Detection of Mild Cognitive Impairment Using Facial Features in Video Conversations
Muath Alsuhaibani, Hiroko H. Dodge, Mohammad H. Mahoor
TL;DR
Early, non-invasive detection of Mild Cognitive Impairment (MCI) in community settings is addressed by a two-stage pipeline that uses a $128$-dimensional latent facial representation from a CAE and a transformer-based temporal model. Temporal encoding is achieved with segments and sequences using positional embeddings $P = P_M + P_S + P_p$, operating on video frames downsampled to $10$ fps, and a four-layer transformer with a classification token.
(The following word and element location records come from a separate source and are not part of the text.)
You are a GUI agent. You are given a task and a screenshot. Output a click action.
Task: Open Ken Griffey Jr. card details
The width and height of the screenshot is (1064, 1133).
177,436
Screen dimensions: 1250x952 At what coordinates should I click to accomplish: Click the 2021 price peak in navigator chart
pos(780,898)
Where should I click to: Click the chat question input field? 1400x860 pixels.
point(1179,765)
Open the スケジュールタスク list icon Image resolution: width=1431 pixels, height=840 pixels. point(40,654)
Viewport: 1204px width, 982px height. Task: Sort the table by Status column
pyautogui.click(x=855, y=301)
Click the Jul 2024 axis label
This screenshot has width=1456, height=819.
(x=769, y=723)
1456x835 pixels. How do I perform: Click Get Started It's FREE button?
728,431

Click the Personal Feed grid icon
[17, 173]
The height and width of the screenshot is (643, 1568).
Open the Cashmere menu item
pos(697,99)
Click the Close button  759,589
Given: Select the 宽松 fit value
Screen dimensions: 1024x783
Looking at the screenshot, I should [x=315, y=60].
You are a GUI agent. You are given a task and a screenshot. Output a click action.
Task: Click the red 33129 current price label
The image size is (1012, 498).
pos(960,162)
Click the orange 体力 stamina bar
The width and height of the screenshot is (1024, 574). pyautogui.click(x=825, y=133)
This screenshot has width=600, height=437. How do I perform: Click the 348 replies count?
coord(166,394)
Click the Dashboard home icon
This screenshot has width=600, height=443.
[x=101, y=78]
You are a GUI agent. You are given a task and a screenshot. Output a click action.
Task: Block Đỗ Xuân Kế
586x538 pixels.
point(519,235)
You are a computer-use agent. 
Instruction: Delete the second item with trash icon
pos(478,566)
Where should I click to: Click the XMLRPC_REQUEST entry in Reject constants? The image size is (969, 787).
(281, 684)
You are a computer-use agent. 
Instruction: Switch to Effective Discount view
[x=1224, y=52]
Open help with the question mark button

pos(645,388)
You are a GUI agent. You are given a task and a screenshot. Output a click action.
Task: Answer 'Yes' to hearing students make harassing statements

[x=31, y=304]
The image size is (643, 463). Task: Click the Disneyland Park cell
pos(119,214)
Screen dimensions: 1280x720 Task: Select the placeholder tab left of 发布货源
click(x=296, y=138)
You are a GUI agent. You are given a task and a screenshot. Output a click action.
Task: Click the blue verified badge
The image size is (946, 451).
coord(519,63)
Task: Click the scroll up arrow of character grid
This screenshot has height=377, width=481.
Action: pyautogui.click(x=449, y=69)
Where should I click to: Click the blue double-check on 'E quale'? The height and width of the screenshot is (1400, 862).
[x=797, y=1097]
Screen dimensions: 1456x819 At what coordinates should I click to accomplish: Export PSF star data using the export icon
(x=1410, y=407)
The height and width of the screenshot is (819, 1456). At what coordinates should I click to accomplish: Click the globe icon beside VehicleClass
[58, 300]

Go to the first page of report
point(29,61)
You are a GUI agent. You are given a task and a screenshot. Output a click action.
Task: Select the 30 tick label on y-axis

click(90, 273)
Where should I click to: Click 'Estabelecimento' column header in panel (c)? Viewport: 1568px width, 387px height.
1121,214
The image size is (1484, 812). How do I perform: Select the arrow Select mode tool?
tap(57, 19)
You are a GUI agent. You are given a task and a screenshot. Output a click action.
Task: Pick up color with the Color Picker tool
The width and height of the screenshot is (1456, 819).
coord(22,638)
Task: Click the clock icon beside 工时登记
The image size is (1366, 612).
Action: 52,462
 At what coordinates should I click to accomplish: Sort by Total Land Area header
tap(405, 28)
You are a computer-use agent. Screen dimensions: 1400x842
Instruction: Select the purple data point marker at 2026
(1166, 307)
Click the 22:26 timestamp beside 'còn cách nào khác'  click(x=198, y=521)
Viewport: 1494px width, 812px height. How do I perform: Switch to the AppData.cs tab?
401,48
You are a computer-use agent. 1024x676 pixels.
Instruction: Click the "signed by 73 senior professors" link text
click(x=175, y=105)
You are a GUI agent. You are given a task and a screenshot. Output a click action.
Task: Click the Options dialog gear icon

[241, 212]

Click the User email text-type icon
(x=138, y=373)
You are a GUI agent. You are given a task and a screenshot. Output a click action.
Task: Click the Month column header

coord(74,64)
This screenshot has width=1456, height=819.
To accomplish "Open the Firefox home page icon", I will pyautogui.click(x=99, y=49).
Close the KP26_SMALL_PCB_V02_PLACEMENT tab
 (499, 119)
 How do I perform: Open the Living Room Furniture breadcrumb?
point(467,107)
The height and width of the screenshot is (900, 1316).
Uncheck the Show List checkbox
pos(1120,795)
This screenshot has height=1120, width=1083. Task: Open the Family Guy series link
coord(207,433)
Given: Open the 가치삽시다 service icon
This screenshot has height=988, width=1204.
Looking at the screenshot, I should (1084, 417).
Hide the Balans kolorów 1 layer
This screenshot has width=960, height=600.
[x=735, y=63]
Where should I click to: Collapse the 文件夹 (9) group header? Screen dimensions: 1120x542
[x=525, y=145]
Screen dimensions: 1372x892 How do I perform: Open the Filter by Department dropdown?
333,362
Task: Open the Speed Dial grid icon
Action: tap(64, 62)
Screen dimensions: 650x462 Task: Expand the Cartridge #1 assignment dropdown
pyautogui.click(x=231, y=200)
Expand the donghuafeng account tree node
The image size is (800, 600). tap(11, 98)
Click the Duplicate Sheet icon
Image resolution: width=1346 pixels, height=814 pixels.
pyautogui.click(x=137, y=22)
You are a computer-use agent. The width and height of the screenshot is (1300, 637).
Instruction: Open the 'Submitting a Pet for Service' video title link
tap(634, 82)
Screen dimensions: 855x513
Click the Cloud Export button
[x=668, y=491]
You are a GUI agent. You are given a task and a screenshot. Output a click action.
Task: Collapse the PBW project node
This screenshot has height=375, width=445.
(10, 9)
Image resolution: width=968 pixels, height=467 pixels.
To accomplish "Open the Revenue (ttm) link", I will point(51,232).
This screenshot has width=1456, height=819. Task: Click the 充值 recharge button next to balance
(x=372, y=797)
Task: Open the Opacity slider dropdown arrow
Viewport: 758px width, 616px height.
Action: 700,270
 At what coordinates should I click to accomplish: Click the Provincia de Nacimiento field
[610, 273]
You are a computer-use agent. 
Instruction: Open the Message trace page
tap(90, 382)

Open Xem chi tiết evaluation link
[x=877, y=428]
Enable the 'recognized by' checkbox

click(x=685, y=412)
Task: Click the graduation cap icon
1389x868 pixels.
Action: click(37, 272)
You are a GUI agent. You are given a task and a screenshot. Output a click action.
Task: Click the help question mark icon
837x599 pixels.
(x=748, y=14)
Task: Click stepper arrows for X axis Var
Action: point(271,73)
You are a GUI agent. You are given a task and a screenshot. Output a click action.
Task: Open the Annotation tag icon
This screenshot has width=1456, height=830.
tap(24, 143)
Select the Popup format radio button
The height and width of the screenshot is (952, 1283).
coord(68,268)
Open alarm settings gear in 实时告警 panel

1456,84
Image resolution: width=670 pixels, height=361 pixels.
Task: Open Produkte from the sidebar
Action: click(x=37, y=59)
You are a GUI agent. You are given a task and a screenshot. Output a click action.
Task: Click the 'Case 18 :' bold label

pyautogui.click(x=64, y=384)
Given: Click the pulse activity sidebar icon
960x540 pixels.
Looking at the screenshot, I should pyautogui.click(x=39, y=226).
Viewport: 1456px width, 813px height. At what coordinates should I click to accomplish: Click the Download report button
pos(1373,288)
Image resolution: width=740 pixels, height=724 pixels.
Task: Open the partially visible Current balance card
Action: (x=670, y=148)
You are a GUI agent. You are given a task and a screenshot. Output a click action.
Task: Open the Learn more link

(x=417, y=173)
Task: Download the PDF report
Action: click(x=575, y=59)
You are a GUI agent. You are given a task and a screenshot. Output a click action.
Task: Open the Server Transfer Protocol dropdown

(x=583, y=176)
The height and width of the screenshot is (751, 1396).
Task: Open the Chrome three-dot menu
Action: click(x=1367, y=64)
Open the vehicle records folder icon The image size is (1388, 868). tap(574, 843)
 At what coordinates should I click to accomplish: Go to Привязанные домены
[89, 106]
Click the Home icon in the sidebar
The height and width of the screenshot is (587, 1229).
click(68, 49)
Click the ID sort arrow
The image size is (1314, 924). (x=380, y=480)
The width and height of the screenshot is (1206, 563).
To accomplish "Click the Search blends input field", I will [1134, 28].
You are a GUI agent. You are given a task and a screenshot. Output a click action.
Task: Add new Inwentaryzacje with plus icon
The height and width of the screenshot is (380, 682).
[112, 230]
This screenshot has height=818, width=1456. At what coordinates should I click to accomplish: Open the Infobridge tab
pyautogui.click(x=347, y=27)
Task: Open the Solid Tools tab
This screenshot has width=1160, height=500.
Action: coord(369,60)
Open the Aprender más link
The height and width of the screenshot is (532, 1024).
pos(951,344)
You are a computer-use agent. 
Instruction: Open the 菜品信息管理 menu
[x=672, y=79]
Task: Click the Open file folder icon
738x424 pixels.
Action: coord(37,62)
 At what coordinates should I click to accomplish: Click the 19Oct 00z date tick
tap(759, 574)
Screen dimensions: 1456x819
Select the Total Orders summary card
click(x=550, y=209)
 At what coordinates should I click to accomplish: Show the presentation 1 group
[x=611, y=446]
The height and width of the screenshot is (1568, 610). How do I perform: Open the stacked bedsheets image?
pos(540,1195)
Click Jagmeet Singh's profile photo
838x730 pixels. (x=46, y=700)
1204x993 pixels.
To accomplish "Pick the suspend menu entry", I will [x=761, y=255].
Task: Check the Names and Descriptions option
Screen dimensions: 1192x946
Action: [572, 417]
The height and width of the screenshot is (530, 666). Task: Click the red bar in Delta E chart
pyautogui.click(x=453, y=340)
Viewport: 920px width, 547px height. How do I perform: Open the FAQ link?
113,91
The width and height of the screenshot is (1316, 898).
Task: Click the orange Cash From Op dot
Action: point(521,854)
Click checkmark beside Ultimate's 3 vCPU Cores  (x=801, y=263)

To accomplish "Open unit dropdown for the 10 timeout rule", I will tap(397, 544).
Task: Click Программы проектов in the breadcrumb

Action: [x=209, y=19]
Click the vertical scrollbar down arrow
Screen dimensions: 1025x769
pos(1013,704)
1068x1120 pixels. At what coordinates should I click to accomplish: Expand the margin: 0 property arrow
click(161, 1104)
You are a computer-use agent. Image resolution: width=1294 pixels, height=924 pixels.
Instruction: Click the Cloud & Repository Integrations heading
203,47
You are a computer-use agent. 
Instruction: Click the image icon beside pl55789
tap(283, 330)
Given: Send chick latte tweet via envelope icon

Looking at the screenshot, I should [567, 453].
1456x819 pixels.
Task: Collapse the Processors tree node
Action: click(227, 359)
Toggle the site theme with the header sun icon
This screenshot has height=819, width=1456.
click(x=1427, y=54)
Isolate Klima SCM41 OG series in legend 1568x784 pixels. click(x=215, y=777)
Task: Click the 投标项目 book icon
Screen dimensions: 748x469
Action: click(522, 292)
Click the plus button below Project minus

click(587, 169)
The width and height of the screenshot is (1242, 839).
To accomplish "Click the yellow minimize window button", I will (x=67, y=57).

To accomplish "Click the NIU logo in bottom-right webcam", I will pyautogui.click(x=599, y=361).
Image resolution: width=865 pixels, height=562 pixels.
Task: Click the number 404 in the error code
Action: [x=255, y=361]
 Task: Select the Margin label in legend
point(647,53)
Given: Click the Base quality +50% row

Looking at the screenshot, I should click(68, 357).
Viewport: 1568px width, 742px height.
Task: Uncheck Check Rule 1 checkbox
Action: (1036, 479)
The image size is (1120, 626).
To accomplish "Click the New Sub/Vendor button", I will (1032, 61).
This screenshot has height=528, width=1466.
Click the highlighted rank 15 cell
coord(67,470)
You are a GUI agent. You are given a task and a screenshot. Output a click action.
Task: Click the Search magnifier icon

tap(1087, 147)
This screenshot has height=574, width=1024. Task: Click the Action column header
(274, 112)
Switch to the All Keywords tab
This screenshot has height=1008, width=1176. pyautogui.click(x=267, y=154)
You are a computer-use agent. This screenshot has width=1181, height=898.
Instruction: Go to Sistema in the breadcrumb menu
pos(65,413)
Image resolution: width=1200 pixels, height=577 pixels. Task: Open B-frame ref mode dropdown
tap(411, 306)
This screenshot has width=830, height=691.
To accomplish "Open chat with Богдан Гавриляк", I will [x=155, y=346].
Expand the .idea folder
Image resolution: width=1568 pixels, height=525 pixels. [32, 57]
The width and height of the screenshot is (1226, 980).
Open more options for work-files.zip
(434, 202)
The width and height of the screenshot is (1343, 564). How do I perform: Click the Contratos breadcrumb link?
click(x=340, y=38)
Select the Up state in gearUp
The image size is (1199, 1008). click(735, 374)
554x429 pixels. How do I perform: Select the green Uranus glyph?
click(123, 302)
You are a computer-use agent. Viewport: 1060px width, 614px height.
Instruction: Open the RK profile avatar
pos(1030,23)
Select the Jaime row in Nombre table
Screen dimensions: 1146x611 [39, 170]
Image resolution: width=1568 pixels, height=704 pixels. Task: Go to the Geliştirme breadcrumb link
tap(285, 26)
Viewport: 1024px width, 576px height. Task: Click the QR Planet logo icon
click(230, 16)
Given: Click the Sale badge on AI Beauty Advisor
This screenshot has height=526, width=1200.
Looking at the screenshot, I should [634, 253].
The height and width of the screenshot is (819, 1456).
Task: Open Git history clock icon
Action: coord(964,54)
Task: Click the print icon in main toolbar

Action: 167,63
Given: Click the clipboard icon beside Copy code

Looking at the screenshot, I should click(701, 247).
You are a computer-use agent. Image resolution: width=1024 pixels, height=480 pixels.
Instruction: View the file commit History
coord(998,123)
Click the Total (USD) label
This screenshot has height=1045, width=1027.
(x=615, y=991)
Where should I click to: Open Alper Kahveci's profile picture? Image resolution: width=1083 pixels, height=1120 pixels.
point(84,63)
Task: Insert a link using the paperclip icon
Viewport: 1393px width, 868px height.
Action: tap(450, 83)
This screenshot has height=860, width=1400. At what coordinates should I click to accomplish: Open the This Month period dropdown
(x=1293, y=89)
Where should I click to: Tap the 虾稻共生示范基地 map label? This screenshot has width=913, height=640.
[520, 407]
The best configuration yields about $88\%$ accuracy and $AUC\approx0.87$, outperforming non-temporal baselines and competitive with prior modality-based methods on the I-CONECT dataset. This approach demonstrates a scalable, non-invasive screening path for MCI in real-world home settings, with future work including automated video quality assessment and multimodal fusion with speech data.
Abstract
Early detection of Mild Cognitive Impairment (MCI) leads to early interventions to slow the progression from MCI into dementia. Deep Learning (DL) algorithms could help achieve early non-invasive, low-cost detection of MCI. This paper presents the detection of MCI in older adults using DL models based only on facial features extracted from video-recorded conversations at home. We used the data collected from the I-CONECT behavioral intervention study (NCT02871921), where several sessions of semi-structured interviews between socially isolated older individuals and interviewers were video recorded. We develop a framework that extracts spatial holistic facial features using a convolutional autoencoder and temporal information using transformers. Our proposed DL model was able to detect the I-CONECT study participants' cognitive conditions (MCI vs. those with normal cognition (NC)) using facial features. The segments and sequence information of the facial features improved the prediction performance compared with the non-temporal features. The detection accuracy using this combined method reached 88% whereas 84% is the accuracy without applying the segments and sequences information of the facial features within a video on a certain theme.